> [What to work on]:
Repeat the listing below in full, keeping every character as it is.

== Source material ==

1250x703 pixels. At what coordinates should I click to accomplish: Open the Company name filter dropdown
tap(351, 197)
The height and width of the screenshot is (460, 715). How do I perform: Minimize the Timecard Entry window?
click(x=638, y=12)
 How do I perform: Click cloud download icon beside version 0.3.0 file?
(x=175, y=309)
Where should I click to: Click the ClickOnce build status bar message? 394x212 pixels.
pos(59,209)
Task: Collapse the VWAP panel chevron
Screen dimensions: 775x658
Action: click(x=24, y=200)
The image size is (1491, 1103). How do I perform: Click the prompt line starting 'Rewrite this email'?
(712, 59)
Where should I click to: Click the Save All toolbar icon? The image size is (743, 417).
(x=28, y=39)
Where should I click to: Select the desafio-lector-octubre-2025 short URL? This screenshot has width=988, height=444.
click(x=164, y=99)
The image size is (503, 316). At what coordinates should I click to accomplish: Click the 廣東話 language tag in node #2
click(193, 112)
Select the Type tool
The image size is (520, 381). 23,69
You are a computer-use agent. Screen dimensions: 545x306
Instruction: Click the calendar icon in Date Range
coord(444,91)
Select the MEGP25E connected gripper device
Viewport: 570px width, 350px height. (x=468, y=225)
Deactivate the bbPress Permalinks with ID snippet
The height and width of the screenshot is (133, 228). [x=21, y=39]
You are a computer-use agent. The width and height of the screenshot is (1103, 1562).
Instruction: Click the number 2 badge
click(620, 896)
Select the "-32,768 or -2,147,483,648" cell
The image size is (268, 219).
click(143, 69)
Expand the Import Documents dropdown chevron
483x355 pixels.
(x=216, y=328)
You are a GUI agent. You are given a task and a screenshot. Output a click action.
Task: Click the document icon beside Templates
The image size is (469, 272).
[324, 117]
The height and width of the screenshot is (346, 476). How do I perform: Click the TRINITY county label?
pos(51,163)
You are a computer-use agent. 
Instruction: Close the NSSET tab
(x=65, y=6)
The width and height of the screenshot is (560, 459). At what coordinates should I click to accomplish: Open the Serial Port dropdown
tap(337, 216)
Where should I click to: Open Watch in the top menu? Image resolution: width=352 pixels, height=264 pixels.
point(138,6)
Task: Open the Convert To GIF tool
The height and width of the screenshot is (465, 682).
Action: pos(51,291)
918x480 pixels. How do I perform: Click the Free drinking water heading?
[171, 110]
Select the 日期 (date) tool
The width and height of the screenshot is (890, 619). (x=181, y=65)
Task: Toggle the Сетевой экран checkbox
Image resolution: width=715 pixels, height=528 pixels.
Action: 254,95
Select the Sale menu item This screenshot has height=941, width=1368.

===

> [Answer for this exercise]:
1250x703 pixels. At what coordinates should I click to accomplish: Open the Company name filter dropdown
tap(351, 197)
The height and width of the screenshot is (460, 715). How do I perform: Minimize the Timecard Entry window?
click(x=638, y=12)
 How do I perform: Click cloud download icon beside version 0.3.0 file?
(x=175, y=309)
Where should I click to: Click the ClickOnce build status bar message? 394x212 pixels.
pos(59,209)
Task: Collapse the VWAP panel chevron
Screen dimensions: 775x658
Action: click(x=24, y=200)
The image size is (1491, 1103). How do I perform: Click the prompt line starting 'Rewrite this email'?
(712, 59)
Where should I click to: Click the Save All toolbar icon? The image size is (743, 417).
(x=28, y=39)
Where should I click to: Select the desafio-lector-octubre-2025 short URL? This screenshot has width=988, height=444.
click(x=164, y=99)
The image size is (503, 316). At what coordinates should I click to accomplish: Click the 廣東話 language tag in node #2
click(193, 112)
Select the Type tool
The image size is (520, 381). 23,69
You are a computer-use agent. Screen dimensions: 545x306
Instruction: Click the calendar icon in Date Range
coord(444,91)
Select the MEGP25E connected gripper device
Viewport: 570px width, 350px height. (x=468, y=225)
Deactivate the bbPress Permalinks with ID snippet
The height and width of the screenshot is (133, 228). [x=21, y=39]
You are a computer-use agent. The width and height of the screenshot is (1103, 1562).
Instruction: Click the number 2 badge
click(620, 896)
Select the "-32,768 or -2,147,483,648" cell
The image size is (268, 219).
click(143, 69)
Expand the Import Documents dropdown chevron
483x355 pixels.
(x=216, y=328)
You are a GUI agent. You are given a task and a screenshot. Output a click action.
Task: Click the document icon beside Templates
The image size is (469, 272).
[324, 117]
The height and width of the screenshot is (346, 476). How do I perform: Click the TRINITY county label?
pos(51,163)
You are a computer-use agent. 
Instruction: Close the NSSET tab
(x=65, y=6)
The width and height of the screenshot is (560, 459). At what coordinates should I click to accomplish: Open the Serial Port dropdown
tap(337, 216)
Where should I click to: Open Watch in the top menu? Image resolution: width=352 pixels, height=264 pixels.
point(138,6)
Task: Open the Convert To GIF tool
The height and width of the screenshot is (465, 682).
Action: pos(51,291)
918x480 pixels. How do I perform: Click the Free drinking water heading?
[171, 110]
Select the 日期 (date) tool
The width and height of the screenshot is (890, 619). (x=181, y=65)
Task: Toggle the Сетевой экран checkbox
Image resolution: width=715 pixels, height=528 pixels.
Action: 254,95
Select the Sale menu item This screenshot has height=941, width=1368.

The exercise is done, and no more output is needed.